Tarih: 04.02.2023 - 20:01 | Güncelleme:

Soru Detayı

- Bu ayet Hz. İsa'nın dünyaya inmesine mi bakar? Al-i İmran 55 ile ilgili sorular:
“O zaman Allah şöyle dedi: 'Ey İsa, şüphesiz seni öldürecek olan benim; seni kendime yükseltip kaldıracak, inkâr edenlerin içinden tertemiz çıkaracak ve sana tabî olanları Kıyamet gününe kadar inkâr edenlerin üstünde tutacak da (benim). Sonra dönüşünüz (de) yalnız bana olacaktır. İşte (o zaman), aranızda ihtilaf ettiğiniz şeylerin hükmünü ben vereceğim. ' " (Âl-i İmrân, 3/55)
- Bu ayet Hz. İsa'nın dünyaya inmesine mi bakar? Çünkü sana tabi olanları kıyamete kadar üstün kılacağım diyor ya, bu sefer şu sorular akla geliyor:
1) Bu o zamanki insanlar içinse eğer sana tabi olanları kıyamete kadar üstün kılınmaz, çünkü onlar ölmüş oluyor.
2) Yok eğer o tabi olanlar Hristiyanlar ise şu andaki ve önceki gerçekten tabi olmamış olurlar eğer tabi olmuş olsalardı Müslüman olurlardı Ali İmran 55 senin dinine tabi olanları kıyamete kadar inkârcılardan üstün kılacağım ifadesinde böyle geçiyor.
3) Sitede 2 yorum söylemişsiniz birisi hakimiyet olarak üstünlük olursa burada şöyle bir sorun çıkmaz mı: Önceki Yahudilerin yaptığı hata yüzünden Allah şimdiki Yahudileri Hristiyanlardan fakir ediyor.
4) 2.yorum olarak şeref mükafat gibi mana demişsiniz ama orada kıyamete kadar diye zikredilmesi -haşa- mantıksız olmaz mı?
- Tamamını cevaplar mısınız?

Cevap

Değerli kardeşimiz,

Cevap 1:

Önce bu ayette geçen “Şüphesiz ben seni vefat ettireceğim ve kendime yükseltip kaldıracağım..” mealindeki cümle hakkında yapılan yorumları görelim:

a) Hasan-ı Basri, İbn Cüreyc ve İbn Zeyd’e göre, ayette geçen bu ifadeden maksat, Hz. İsa’nın ölmeksizin semaya kaldırılmasıdır. 

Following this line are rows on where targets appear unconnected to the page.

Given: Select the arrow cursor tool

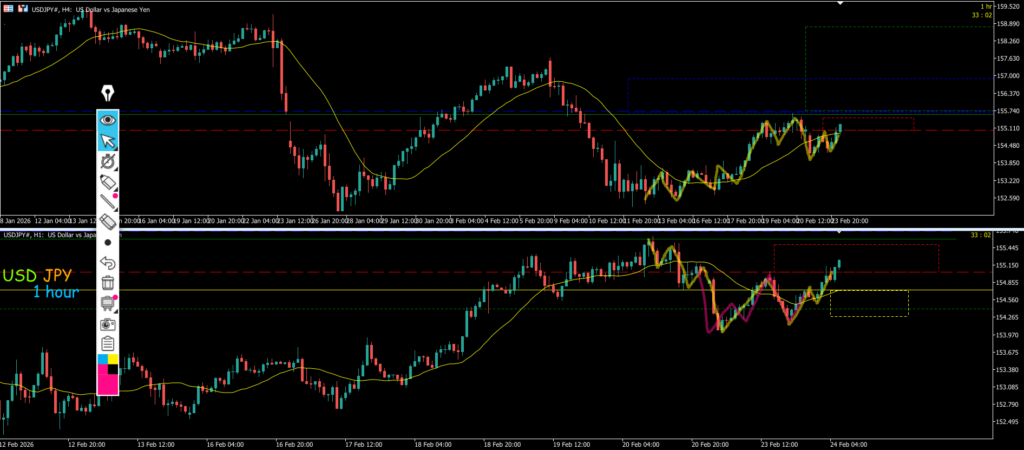Looking at the screenshot, I should [108, 140].
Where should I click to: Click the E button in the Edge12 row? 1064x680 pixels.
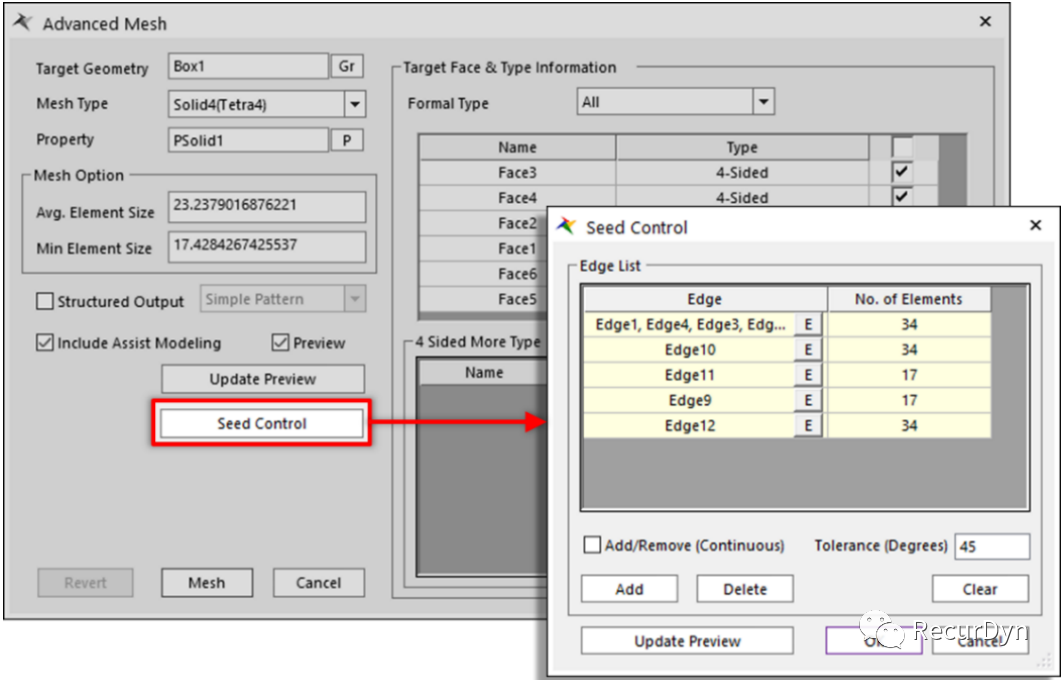[808, 426]
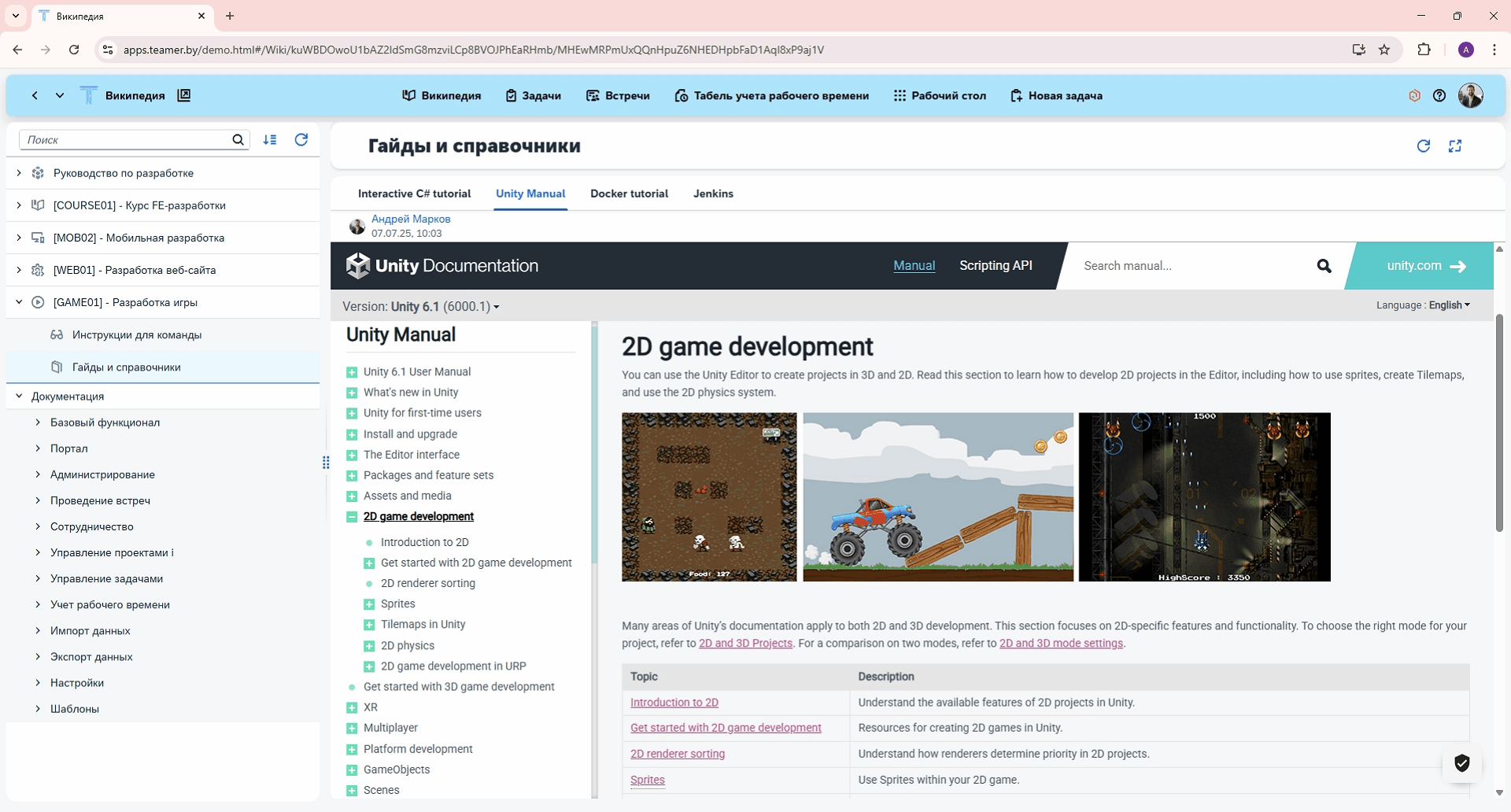1511x812 pixels.
Task: Refresh the wiki tree in the sidebar
Action: click(301, 139)
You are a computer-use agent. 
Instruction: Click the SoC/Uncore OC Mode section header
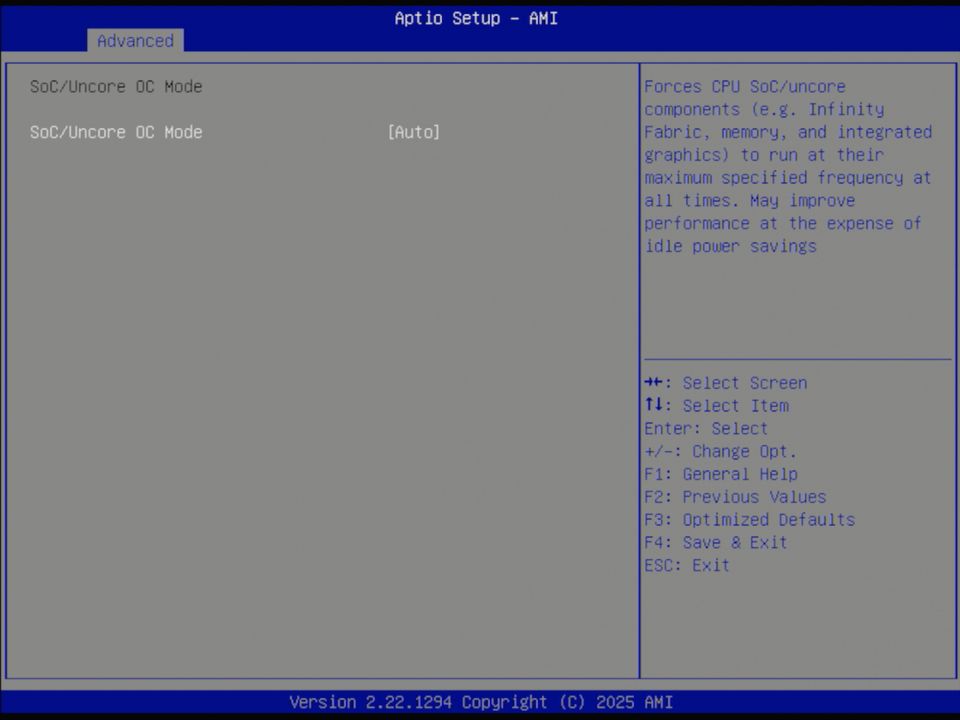(116, 86)
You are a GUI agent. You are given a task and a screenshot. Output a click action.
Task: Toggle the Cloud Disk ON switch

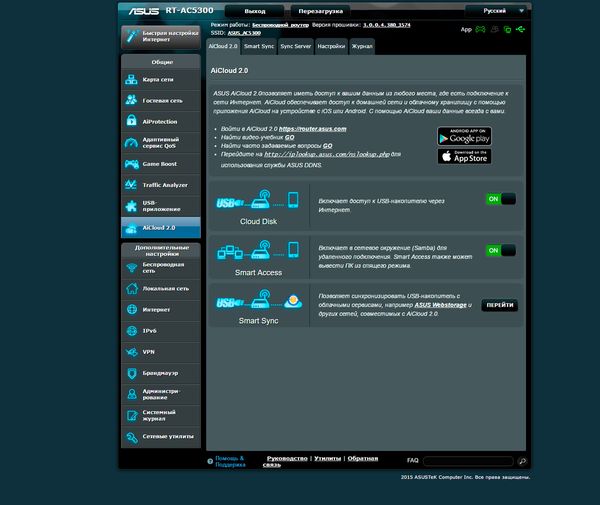[500, 199]
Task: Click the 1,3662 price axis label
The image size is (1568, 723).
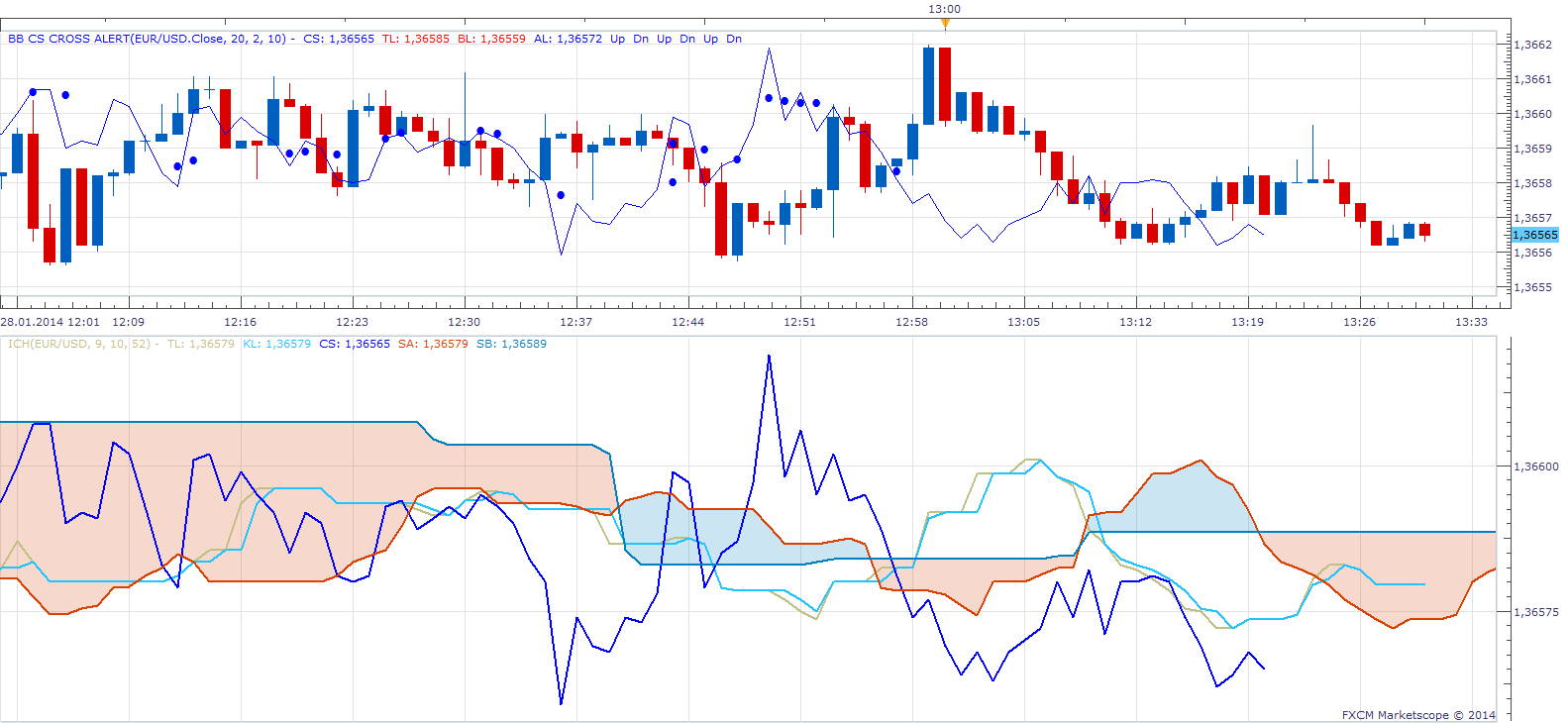Action: (1532, 45)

b) Rabi’ (b. Enes’e) göre, bundan maksat, uyku formatında bir nevi ölüme mazhar kılınarak semaya kaldırılmıştır.

c) İbn Abbas’a göre, bundan maksat Hz. İsa’nın gerçek ölümle vefat ettirilip semaya çıkarılmasıdır.

d) Ferra’nın yorumuna göre, ayette takdim ve tehir söz konusudur. Yani, “aslında önce semaya kaldırmak, sonra vefat ettirmek” şeklindedir. Bundan maksat, Hz. İsa’nın diri olarak semaya çıkarılmasından sonra (yeniden dünyaya döndüğünde) ölmesidir. (bk. Maverdi, ilgili ayetin tefsiri)

Bu ve daha geniş malumat için bk. Razi, ilgili yer.

e) Bu sorudaki çekingenin bir değeri yoktur. Zira, Hz. İsa’nın kıyamete kadar tâbilerinin olması, onun hayatta olmasını gerektirmez. Yaklaşık 1.500 yıldır vefat eden Hz. Muhammed (asm) Efendimizin de kıyamete kadar tâbileri vardır.

Cevap 2:

Burada kastedilen Hristiyanlardır. Müslümanlardan salih kimseler gibi fasık kimseler de olduğu gibi, Hristiyanlarda da bu iki tip insan vardır. Ayette onların iman bakımından diğer bütün insanlardan daha üstün olacağından ziyade, genel güç bakımından diğerlerinden üstün olacağına işaret edilmiştir. Nitekim dünyanın şu andaki manzarası da bu gerçeği onaylamaktadır.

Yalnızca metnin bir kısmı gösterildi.